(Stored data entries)

————

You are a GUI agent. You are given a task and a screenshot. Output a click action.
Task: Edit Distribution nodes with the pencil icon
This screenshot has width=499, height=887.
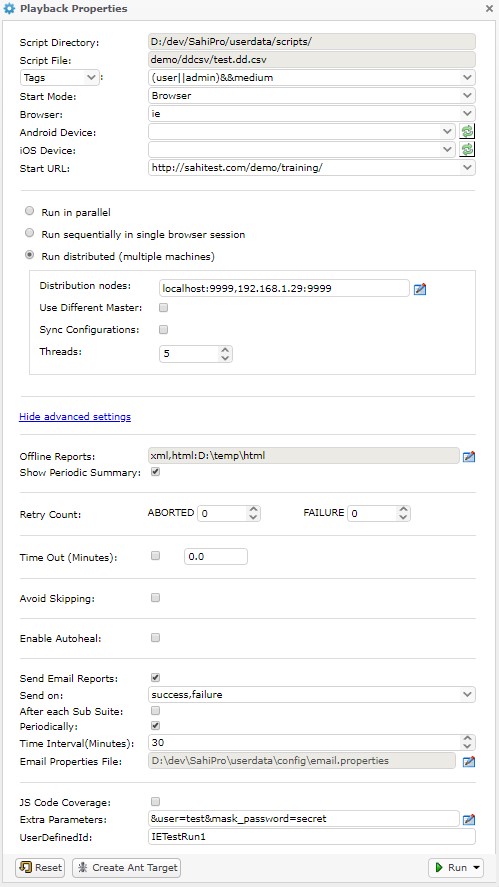[420, 289]
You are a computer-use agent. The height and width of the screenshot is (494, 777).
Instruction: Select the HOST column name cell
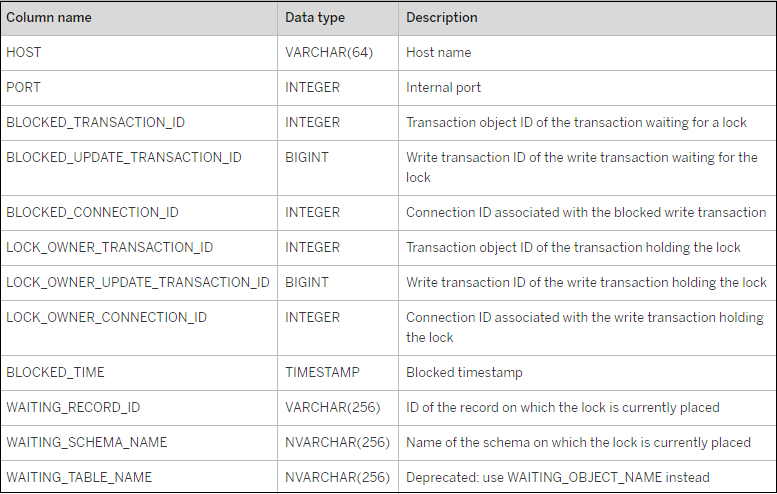[x=24, y=52]
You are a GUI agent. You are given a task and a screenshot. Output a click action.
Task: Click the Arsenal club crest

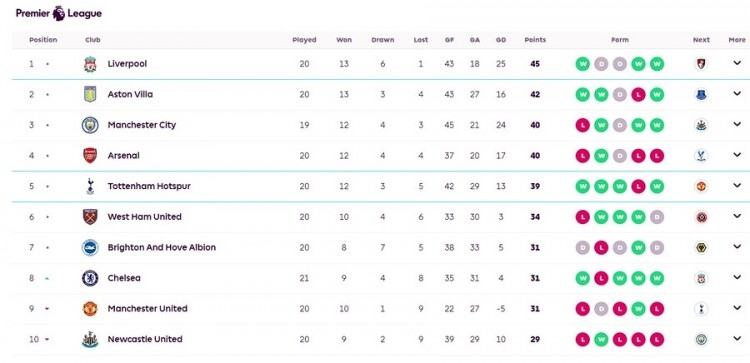coord(90,156)
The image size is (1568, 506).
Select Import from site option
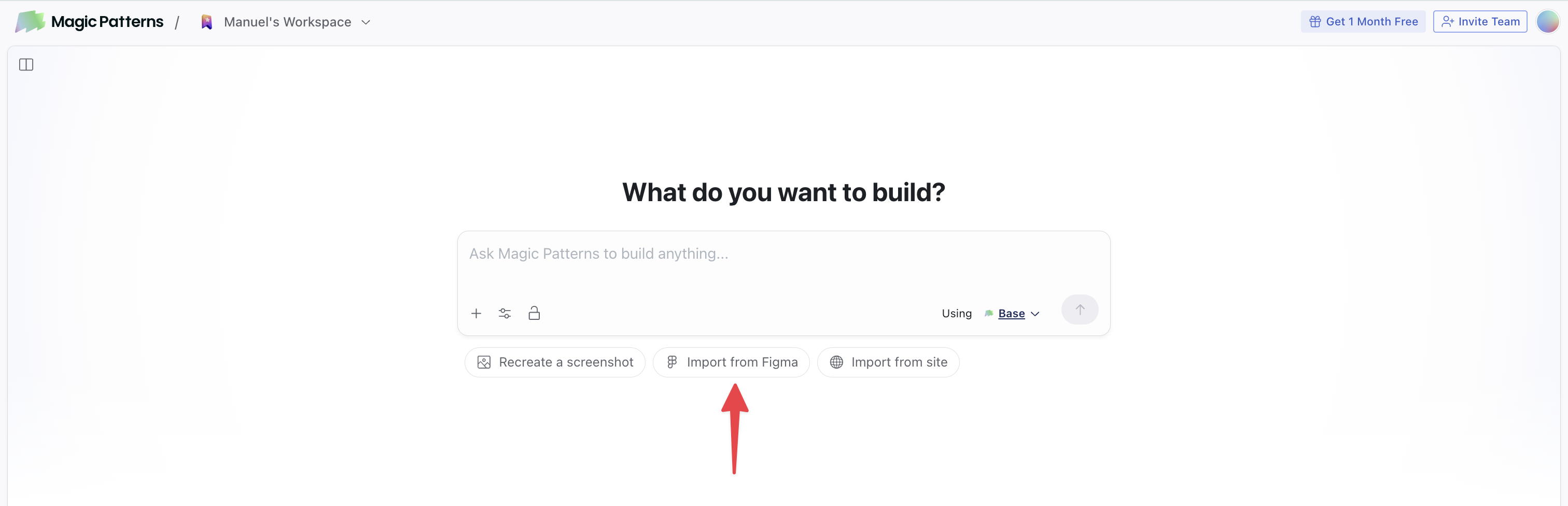pos(888,362)
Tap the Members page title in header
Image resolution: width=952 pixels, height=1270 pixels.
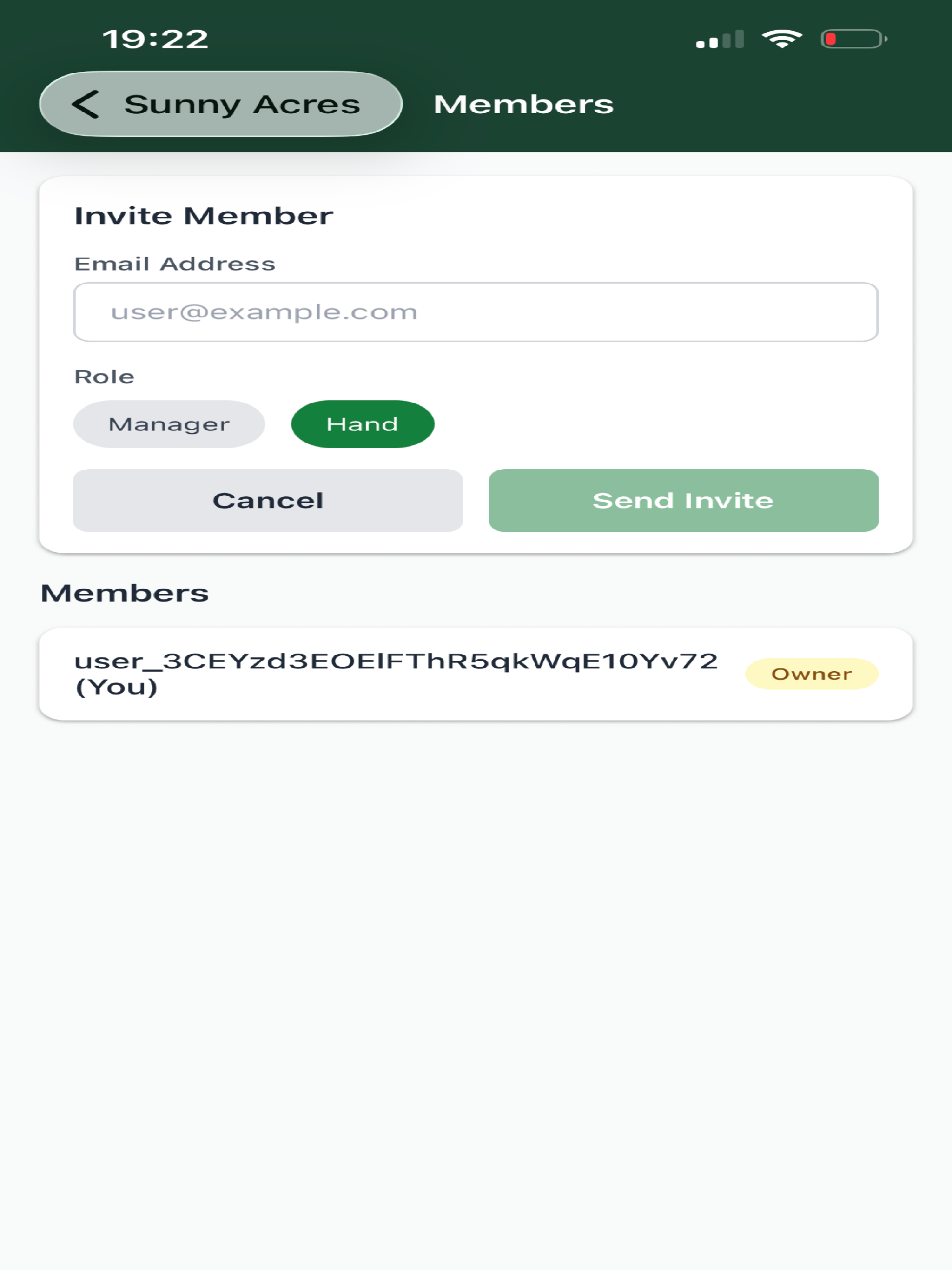[x=524, y=105]
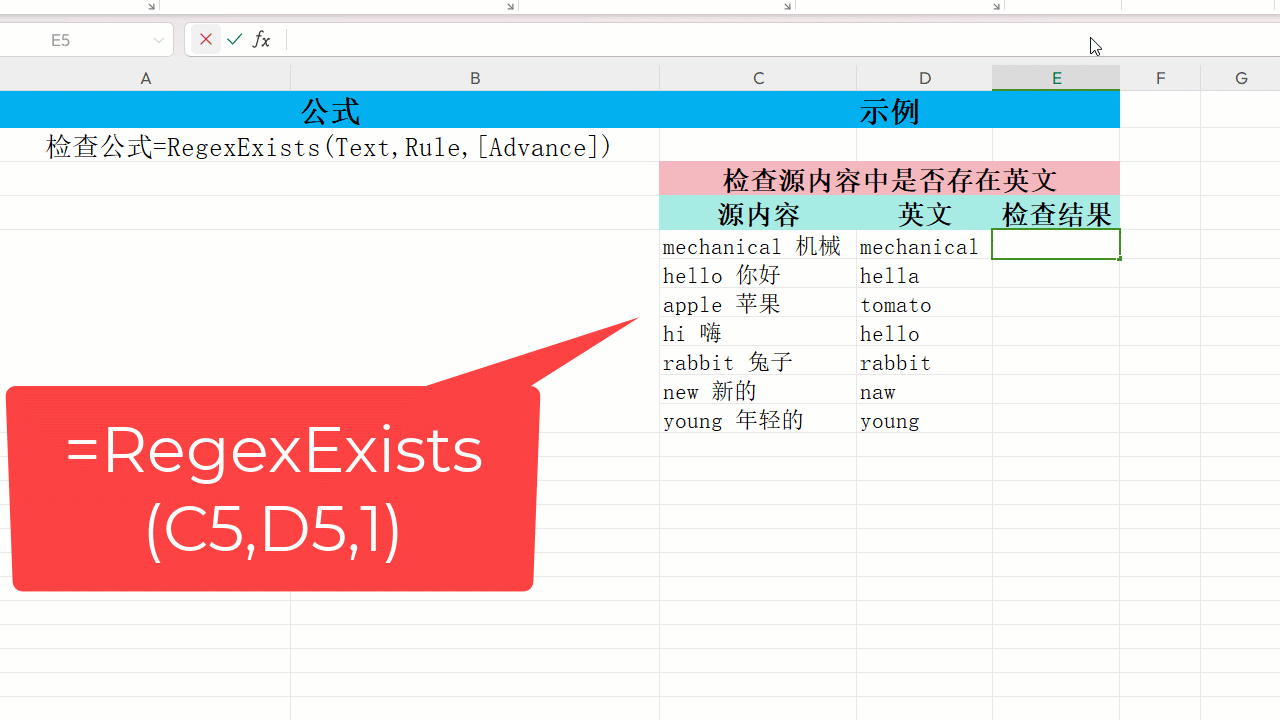Confirm entry with the green checkmark icon
This screenshot has height=720, width=1280.
point(234,40)
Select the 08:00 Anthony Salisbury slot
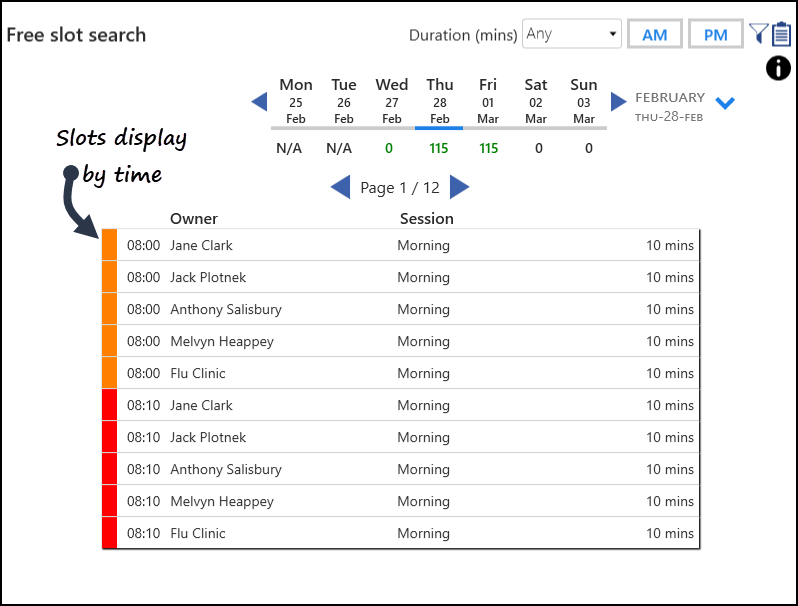 [400, 309]
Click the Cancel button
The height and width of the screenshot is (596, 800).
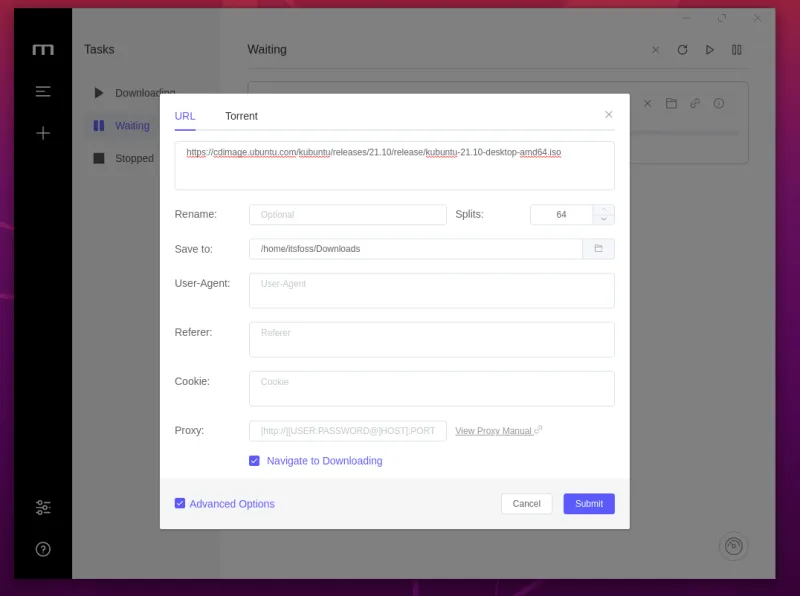[x=526, y=504]
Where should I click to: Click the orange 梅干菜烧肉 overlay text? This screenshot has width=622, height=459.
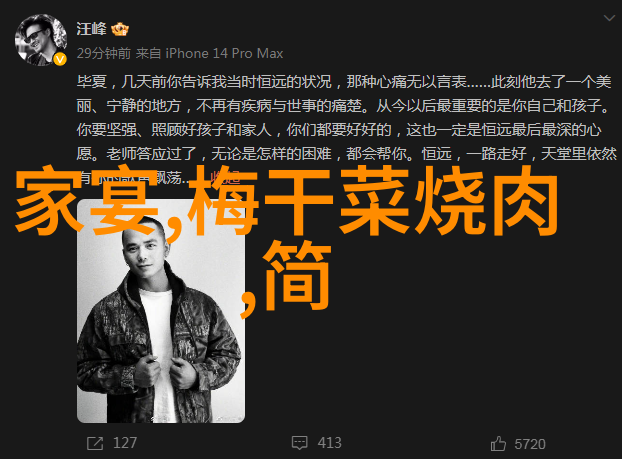(374, 200)
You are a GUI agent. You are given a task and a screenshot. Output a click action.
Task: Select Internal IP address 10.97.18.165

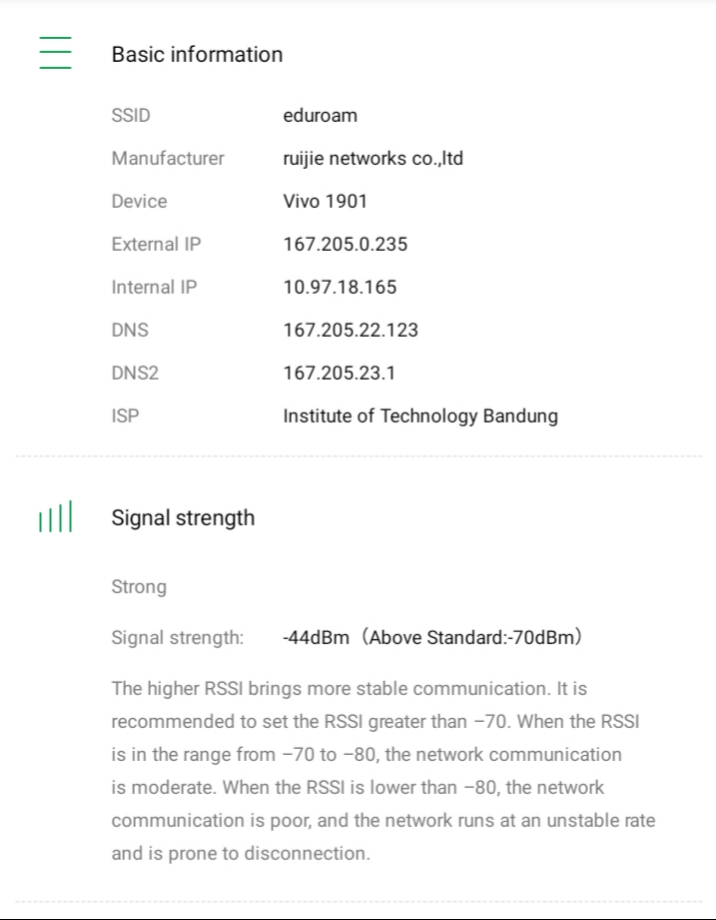tap(340, 287)
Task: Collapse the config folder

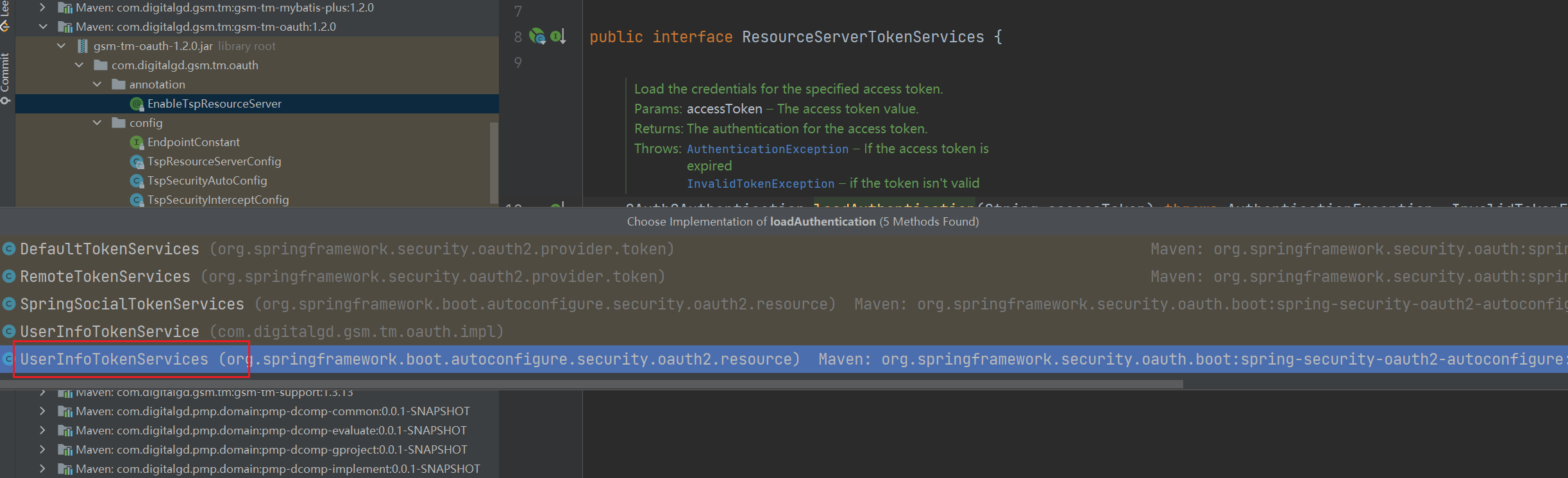Action: pyautogui.click(x=97, y=123)
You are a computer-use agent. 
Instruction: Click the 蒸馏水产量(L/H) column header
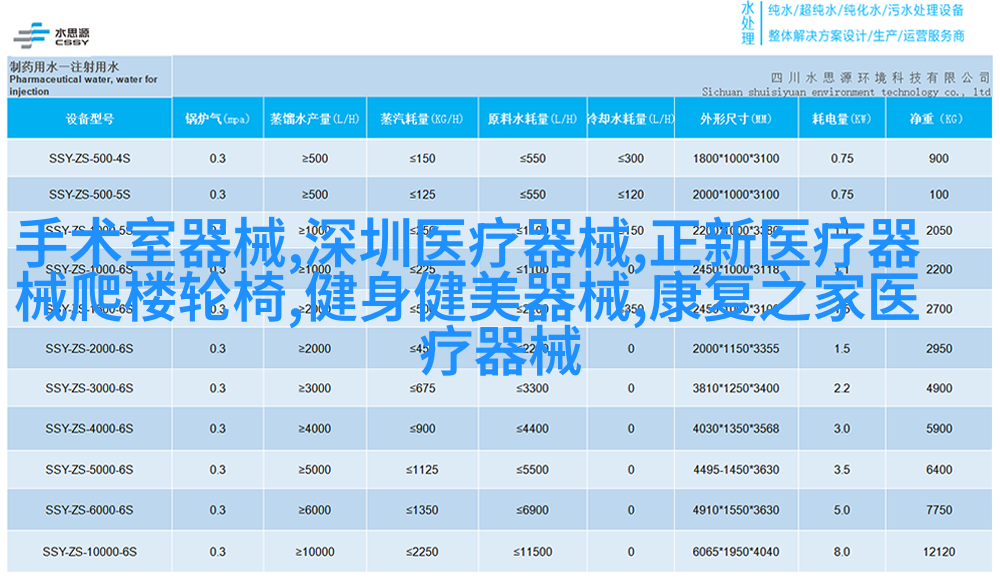(313, 119)
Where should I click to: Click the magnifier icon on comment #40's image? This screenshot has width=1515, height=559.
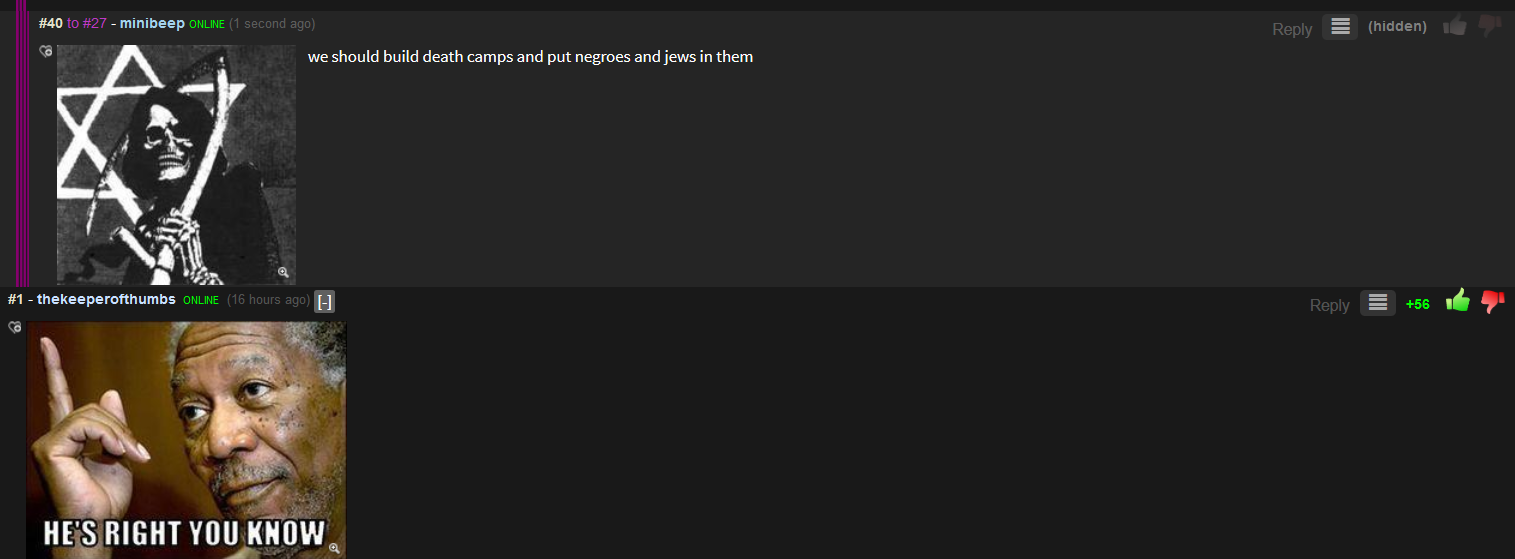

————

Repeat the entries verbatim; no pictures.

[SOLUTION TO THIS PROBLEM]
You are a GUI agent. You are given a task and a screenshot. Output a click action.
Task: Edit Distribution nodes with the pencil icon
This screenshot has width=499, height=887.
[420, 289]
You are a computer-use agent. The height and width of the screenshot is (494, 777).
Instruction: Select the HOST column name cell
[x=24, y=52]
You are a GUI agent. You are given a task and a screenshot. Output a click action.
Task: Click the Arsenal club crest

coord(90,156)
The image size is (1568, 506).
Select Import from site option
pos(888,362)
Tap the Members page title in header
Image resolution: width=952 pixels, height=1270 pixels.
[x=524, y=105]
Confirm entry with the green checkmark icon
This screenshot has height=720, width=1280.
point(234,40)
Select the 08:00 Anthony Salisbury slot
 [400, 309]
Click the Cancel button
The height and width of the screenshot is (596, 800).
[x=526, y=504]
Where should I click to: Click the orange 梅干菜烧肉 overlay text? This screenshot has width=622, height=459.
(374, 200)
You are a GUI agent. You are given a task and a screenshot. Output a click action.
Task: Select Internal IP address 10.97.18.165

tap(340, 287)
Task: Collapse the config folder

Action: pyautogui.click(x=97, y=123)
You are a computer-use agent. 
Instruction: Click the 蒸馏水产量(L/H) column header
(313, 119)
Where should I click to: Click the magnifier icon on comment #40's image? This screenshot has width=1515, height=559.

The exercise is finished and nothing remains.